Stored data:
=== Begin Enclosure ===

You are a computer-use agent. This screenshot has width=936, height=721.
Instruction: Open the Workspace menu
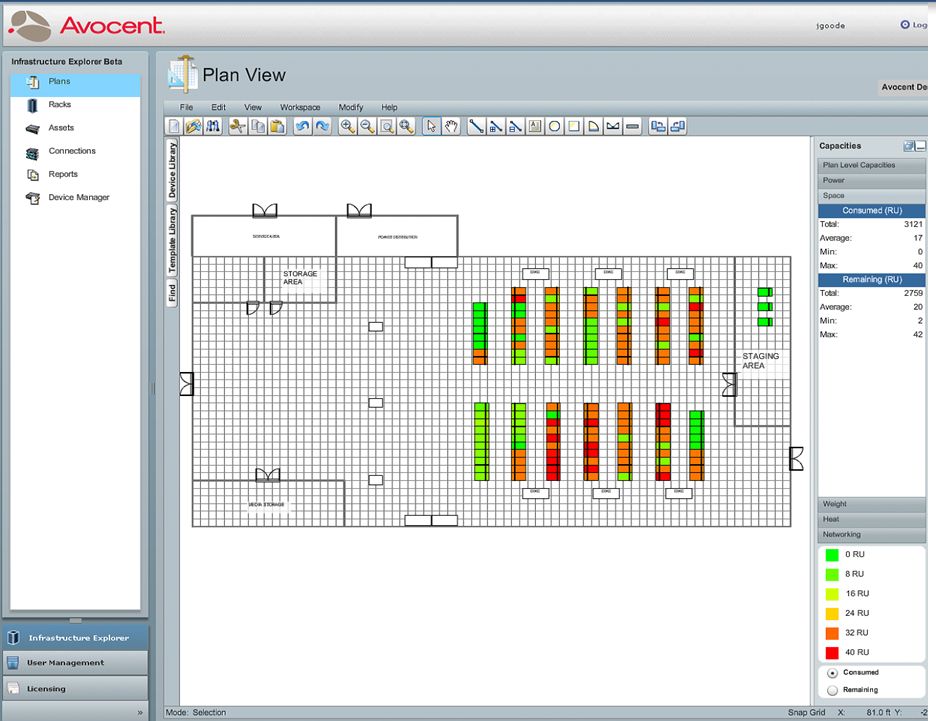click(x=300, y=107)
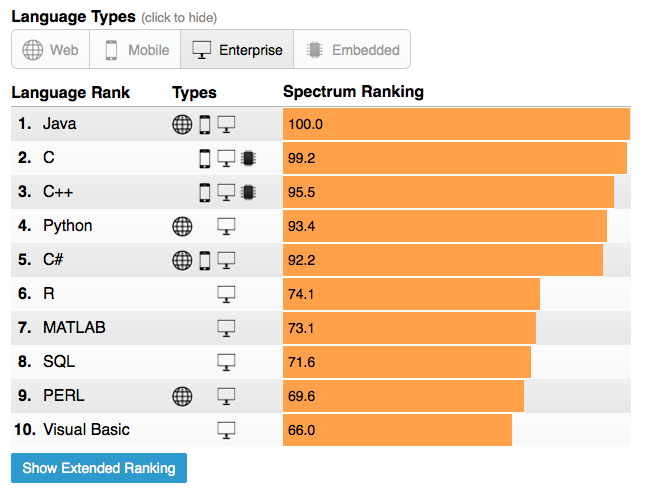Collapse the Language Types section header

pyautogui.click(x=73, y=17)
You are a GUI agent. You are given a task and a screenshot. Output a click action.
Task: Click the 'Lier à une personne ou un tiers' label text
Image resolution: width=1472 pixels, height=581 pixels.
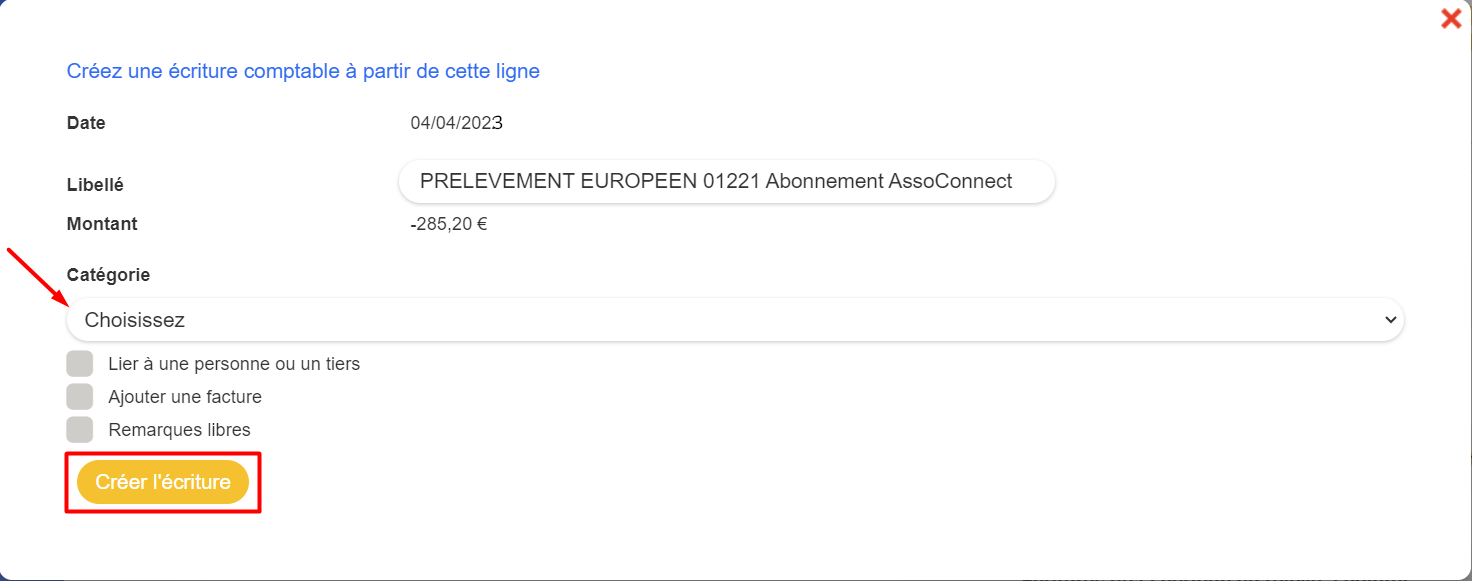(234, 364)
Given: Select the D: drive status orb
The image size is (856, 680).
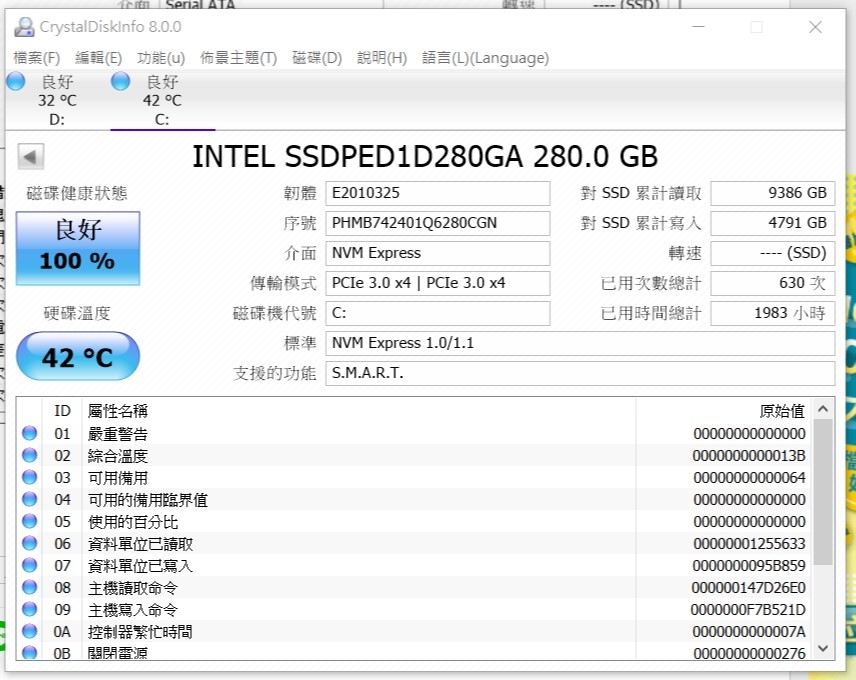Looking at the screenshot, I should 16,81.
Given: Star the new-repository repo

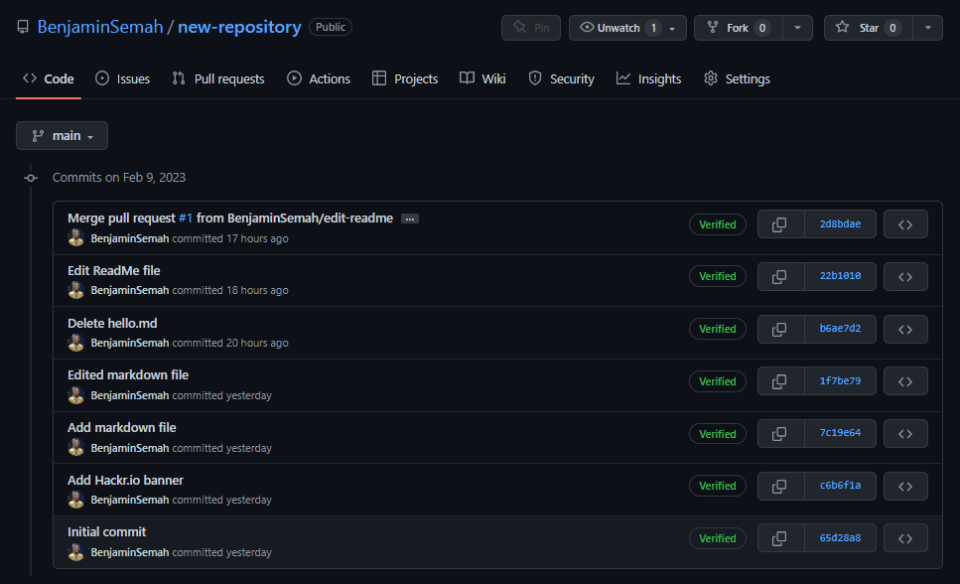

=== End Enclosure ===

YOUR ASSIGNMENT
Restating the data word for word is the task, and pictures are to be omitted.

RESPONSE
You are a computer-use agent. This screenshot has width=936, height=721.
Instruction: Open the Workspace menu
click(x=300, y=107)
Collapse the Language Types section header

pyautogui.click(x=73, y=17)
You are a GUI agent. You are given a task and a screenshot. Output a click action.
Task: Click the 'Lier à une personne ou un tiers' label text
Image resolution: width=1472 pixels, height=581 pixels.
(234, 364)
Given: Select the D: drive status orb
The image size is (856, 680).
Looking at the screenshot, I should 16,81.
Given: Star the new-repository repo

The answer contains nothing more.